Some proponents of XML may not appreciate fully the nature of archaeological data and therefore underestimate the problems of organizing archaeological data at the outset, making XML seem more useful than it is. Archaeology is unique in that, even after years of experience in the field, an excavator cannot prepare an a priori system for data recording and be sure that it will escape adjustments in the field. Archaeologists are uniquely at the mercy of what has been left to be found, and archaeologists are uniquely unable to repeat their experiments; so they must make the best of the data they obtain, even when the data are clearly problematic. Doubtless the practitioners of every discipline conceive their own discipline to be unique, but the problems of data organization in archaeology have long been recognized. In a 1994 article in the CSA Newsletter a relevant example of a database system was cited: it had been prepared in advance for use by 26 different scholars who were to work simultaneously in Britain. The scholars were given the same database structure, the same software, and training in the use of the software and data structure. Nevertheless, the resulting databases were different, even to the point that fundamental concepts were differently treated. ("CSA Database Project," VII, 3 [November, 1994] -- accessed 16 March 2005.)
Taking an optimistic stance for the moment and assuming that a common data structure for archaeology can be developed, what are the requirements for such a common structure? First and most obvious, the structure must be developed by the archaeological community in a way designed to make certain that the result is applicable in diverse settings, has broad support, and can be used by a very wide range of scholars. Second, it has to be used and tested in ways that make it possible for anyone considering its use to see exactly how it works in a given context, presumably a similar one. Third, implementing the data structure should be possible with available, robust, reasonably priced tools and minimal training.
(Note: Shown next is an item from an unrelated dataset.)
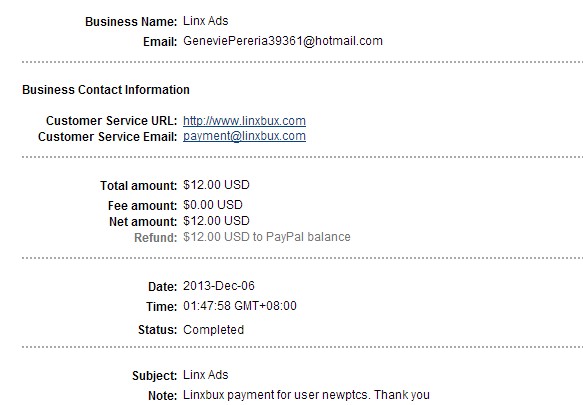Image resolution: width=583 pixels, height=405 pixels.
Task: Click the Subject value Linx Ads
Action: [x=206, y=375]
As I see it, XML is irrelevant to the first two requirements above. Developing a common data structure does not depend upon any particular computer technology; it depends on agreement in the scholarly community of use. Developing good examples does not require XML; database management systems can execute virtually any data organization. On the other hand, XML is an impediment to the third requirement. Database management systems provide all the crucial capabilities with many available, robust, inexpensive programs; XML systems, in contrast, are relatively scarce and expensive.6
Having argued that XML is not a necessary part of a common data organization, I must return to the more basic question. Is a common data organization possible? For an excavation, I believe not. However, it seems to me that it should be possible to develop common data schemes for artifacts of various types, making sure that all data tables for those artifact types use the same terms in the same ways. Similarly, it may be possible to construct a common set of terms for contexts. Other possibilities may also await, but all of these common schemes require the development procedures mentioned above: development by the community, use and testing in open and accessible examples, and the production of good, useful, illustrative examples. Indeed, various initiatives exist at the international level, for instance ICOMOS and FISH (Forum for Information Standards in Heritage), and the Guides to Good Practice of the Arts and Humanities Data Service in England (to which this author has contributed) have been aimed at establishing standards, albeit at a more general level. There are also standards for artifact descriptions that have specific artifact types as their subjects.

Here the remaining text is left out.